No, the dog thinks you are God because you give food to him. And the cat thinks he himself is God because you give food to him.
Could someone remind me what was the difference between "eftersom" and "därför att"?
In the tips section, they mentioned that you can't start a sentence with därför att, but you can with eftersom.
As I read, eftersom would be like our english 'since,' and därför like our 'because.'
Luckily the web archive has it saved: https://web.archive.org/web/20170224131222/http://www.thelocal.se:80/blogs/theswedishteacher/2012/04/16/for-for-att-darfor-att-and-eftersom/
My girlfriend says, därför att, in the middle of this sentence sounds strange, she claims swedish people would say instead, för att.
Därför without the "att" translates to "therefore", correct? So if I wanted to say "You have food, therefore the dog likes you" it would be "Du har mat därför hunden tycker om dig"?
Yes, but you'd have to change the word order: Du har mat, därför tycker hunden om dig.
därför att is a subjunction (which joins a clause and a subclause) but därför is just an adverb that can be used to join clauses, therefore both clauses are main clauses and will use the V2 rule.
Hunden tycker om dig, därför har du mat means 'the dog likes you, therefore you have food'. So it might not make a whole lot of sense, but you're right it'd still be V2 in both clauses.
So, därför att and eftersom are interchangeable except when eftersom starts the sentence?
Is the difference between 'därför att' and 'eftersom' like the difference between 'want' and 'omdat' in Dutch and 'denn' and 'weil' in German?
I also wonder that. One form for connecting causes, the other for reasons?
I think that "därför att" most closely matches "want" because you can not say that conjunction at the beginning of a sentence.

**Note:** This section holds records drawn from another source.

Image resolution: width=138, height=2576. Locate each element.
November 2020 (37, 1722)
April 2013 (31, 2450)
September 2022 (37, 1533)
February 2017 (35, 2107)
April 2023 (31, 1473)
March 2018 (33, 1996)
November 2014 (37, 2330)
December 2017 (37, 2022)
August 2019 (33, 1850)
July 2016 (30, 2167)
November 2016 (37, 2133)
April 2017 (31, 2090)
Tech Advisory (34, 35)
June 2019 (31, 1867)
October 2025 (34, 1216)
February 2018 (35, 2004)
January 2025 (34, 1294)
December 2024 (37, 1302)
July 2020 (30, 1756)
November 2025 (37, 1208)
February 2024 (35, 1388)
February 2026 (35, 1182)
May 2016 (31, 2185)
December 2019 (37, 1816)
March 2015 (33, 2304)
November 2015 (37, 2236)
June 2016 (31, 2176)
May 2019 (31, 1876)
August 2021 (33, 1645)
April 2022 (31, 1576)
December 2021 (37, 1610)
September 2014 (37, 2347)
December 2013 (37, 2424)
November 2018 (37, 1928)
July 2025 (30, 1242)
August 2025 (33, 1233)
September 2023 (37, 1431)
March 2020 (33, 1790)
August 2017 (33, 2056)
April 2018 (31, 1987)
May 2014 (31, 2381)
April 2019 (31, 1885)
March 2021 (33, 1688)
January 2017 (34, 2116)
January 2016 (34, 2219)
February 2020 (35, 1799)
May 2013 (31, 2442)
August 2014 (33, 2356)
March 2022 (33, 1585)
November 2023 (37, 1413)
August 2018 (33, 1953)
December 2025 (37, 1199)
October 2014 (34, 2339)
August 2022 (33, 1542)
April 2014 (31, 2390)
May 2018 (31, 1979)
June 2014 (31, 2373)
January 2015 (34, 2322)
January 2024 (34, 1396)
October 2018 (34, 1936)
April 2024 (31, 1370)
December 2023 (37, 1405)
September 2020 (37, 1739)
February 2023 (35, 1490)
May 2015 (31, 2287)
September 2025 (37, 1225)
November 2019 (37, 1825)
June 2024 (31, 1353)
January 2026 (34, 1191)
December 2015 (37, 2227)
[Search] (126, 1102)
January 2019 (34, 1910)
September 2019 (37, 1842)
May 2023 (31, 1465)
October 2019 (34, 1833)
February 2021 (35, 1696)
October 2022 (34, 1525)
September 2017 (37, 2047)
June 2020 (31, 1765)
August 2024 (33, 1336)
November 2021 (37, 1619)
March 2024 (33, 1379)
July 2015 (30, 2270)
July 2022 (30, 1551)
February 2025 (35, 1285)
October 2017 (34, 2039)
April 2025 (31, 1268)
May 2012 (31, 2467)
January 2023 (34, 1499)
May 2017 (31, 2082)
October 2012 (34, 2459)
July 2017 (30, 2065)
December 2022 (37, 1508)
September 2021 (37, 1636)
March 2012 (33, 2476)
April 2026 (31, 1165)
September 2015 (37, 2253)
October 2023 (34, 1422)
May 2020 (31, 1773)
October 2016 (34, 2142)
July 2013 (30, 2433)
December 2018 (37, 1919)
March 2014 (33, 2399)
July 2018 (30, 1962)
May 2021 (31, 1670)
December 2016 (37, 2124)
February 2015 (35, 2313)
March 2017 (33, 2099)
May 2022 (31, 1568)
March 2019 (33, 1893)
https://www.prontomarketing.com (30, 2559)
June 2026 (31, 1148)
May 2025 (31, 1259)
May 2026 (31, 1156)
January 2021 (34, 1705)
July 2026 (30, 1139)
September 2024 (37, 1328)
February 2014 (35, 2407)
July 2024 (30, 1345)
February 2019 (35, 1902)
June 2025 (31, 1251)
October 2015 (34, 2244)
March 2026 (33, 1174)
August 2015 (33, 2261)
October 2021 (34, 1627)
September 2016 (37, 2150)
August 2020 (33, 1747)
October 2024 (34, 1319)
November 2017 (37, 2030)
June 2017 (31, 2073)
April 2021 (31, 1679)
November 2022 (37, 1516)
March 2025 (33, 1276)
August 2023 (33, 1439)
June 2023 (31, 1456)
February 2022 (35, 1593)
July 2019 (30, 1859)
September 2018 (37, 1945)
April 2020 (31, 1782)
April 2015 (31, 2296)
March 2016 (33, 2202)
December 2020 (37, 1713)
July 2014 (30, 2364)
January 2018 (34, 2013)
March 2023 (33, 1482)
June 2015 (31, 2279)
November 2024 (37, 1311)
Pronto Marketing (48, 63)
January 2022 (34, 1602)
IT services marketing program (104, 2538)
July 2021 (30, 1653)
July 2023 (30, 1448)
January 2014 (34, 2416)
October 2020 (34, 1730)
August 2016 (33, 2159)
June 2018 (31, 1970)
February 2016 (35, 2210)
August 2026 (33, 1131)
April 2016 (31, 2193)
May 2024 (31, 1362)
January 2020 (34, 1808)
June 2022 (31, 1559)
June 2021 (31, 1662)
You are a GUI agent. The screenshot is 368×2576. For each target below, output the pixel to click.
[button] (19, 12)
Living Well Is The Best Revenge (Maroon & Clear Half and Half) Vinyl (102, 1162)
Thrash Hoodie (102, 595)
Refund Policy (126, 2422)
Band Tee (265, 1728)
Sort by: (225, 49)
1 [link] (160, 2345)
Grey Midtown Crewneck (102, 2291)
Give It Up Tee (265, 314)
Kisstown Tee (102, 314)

därför att means 'because', but just därför means 'therefore' or 'because of that'. So although they look alike, they have very different meaning.
do we use därför att together always here or can we use därför on its own when we want to say because?
You can use därför on its own, but then it works differently. So you can't skip att here, but you could say for instance: Jag har mat. Därför tycker hunden om mig.
The dog likes you and therefore you have food would switch cause and effect and the result would mean something very different from the sentence above, and be highly improbable.
'därför att' compared to simply 'därför' is where i was thinking wrong then
this sentence in English is not grammatically correct unfortunately- the dog likes you because you have the food, not have got the food.
Hunden tycker om dig därför att du har mat.
How do I know when to use "Dig" for you or "du" for you. Here both are referring to the person but use different versions of "you". Thanks everyone
du is the subject form and dig is the object form. It has to be dig here because it's an object. Since they both happen to be the same in English, you can try with he/him instead: The dog likes him, not he, for the same reason. :)
When does one use "På grund av" as opposed to "Därför att" Is på grund av when it is more of a causal type thing such as "The car got into an accident 'because of' the icy roads? Or are they used interchangeably? Thanks ahead of time for your help.
"På grund av" is followed by a noun, but "Därför att" (or any other att-construction), is followed by a sub-clause/verb-expression. "Eftersom" can not be followed by a noun either. One could say that "på grund av" is translated to "because of the".
Not quite. "Feed", when used to mean giving an animal sustenance, is generally reserved for animals bred for commercial/practical purposes. I might give my beef cattle "feed", but I'd give my cat "food"; I might give my hens "feed", but I'd give my pet mouse "food". I would never say I give my dog "feed" unless I was fattening him to be part of a good Chinese meal!